By far the most important ally of Edward III seemed to be the emperor Ludwig the Bavarian. The outbreak of hostilities between France and England coincided with the extraordinary series of political declarations in Germany by which the emperor and the electoral college proclaimed their independence of papal interference in the regular working of the imperial electoral machinery. The residence of the popes in France and their close relation to French politics seemed to throw Ludwig naturally on the English side. In the summer of 1338 King Edward left the Low Countries, where he had been strengthening his alliance with the local princes and set out on a journey up the Rhine.

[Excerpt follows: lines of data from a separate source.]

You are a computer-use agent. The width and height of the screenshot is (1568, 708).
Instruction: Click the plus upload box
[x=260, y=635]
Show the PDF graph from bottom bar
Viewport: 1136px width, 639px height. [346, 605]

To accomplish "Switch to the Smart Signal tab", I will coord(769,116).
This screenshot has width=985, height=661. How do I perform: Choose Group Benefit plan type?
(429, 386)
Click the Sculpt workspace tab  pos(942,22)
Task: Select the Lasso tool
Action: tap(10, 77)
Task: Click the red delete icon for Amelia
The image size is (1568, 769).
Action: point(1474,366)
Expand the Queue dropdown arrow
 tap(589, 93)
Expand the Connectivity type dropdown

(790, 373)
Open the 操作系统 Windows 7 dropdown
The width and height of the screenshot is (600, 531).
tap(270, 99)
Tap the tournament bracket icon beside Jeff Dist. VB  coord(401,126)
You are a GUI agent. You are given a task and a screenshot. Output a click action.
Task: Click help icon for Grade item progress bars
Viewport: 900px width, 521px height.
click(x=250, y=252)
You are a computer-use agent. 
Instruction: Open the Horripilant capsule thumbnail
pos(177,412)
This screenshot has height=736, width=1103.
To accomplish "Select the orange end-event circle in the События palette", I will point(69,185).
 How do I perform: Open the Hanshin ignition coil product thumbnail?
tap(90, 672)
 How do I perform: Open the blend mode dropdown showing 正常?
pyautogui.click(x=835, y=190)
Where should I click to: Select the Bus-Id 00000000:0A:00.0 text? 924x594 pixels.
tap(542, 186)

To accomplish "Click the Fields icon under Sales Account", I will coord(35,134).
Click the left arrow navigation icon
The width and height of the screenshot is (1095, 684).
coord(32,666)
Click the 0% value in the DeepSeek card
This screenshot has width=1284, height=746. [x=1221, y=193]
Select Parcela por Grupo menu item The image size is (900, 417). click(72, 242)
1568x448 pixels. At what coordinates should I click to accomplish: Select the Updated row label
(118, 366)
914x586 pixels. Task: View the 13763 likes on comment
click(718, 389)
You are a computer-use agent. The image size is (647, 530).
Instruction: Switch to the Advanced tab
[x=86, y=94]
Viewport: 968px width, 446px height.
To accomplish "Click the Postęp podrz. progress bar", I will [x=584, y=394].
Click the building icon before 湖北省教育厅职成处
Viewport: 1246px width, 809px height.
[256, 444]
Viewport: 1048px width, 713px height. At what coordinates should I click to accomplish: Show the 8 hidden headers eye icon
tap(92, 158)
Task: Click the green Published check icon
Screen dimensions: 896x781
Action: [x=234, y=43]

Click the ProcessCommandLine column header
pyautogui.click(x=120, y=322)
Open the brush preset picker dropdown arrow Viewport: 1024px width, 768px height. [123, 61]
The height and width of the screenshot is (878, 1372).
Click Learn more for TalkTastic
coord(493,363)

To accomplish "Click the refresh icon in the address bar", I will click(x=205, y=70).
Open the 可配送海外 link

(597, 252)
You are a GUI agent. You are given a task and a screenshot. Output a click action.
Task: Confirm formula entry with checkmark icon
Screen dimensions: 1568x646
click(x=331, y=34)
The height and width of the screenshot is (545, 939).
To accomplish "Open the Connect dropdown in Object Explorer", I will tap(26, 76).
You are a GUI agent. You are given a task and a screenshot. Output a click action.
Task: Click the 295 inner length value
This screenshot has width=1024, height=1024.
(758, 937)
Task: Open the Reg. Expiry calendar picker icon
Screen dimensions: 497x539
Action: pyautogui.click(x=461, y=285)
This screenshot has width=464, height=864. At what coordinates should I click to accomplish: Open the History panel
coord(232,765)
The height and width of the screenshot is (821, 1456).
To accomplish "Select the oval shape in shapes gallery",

The emperor, after the great day at Rense, met him at Coblenz. All the electors of the Empire except King John of Bohemia, who was at the court of Philip VI, were present and gave their sanction to what followed. With every circumstance of solemnity the emperor made a public declaration that King Philip had forfeited his claim to the crown of France and proceeded to invest Edward III as imperial vicar. The precise meaning of this transaction is not clear. Edward names himself in documents: Vicarius generalis per totam Alemanniam et Germaniam, but it seems unlikely that anything more than the lower Rhine country, especially on the left bank, can have been intended. The fact is that Edward was warmly received both going and coming by the princes of that region. All followed the lead of the emperor in promising their aid in the impending war, and all were only too glad to take the handsome sums of money which Edward distributed right and left. A few trifling acts of authority in the name of his imperial master were not resisted; but further than this the loudly heralded imperial alliance did not go. In the desultory campaigning of the next few months the German allies made but a sorry showing. Ludwig the Bavarian, a shifty politician here as always, did nothing whatever to support his grand promises, and Edward, fortunately for his cause, found himself thrown back upon the only true sources of his strength, upon English loyalty and English courage.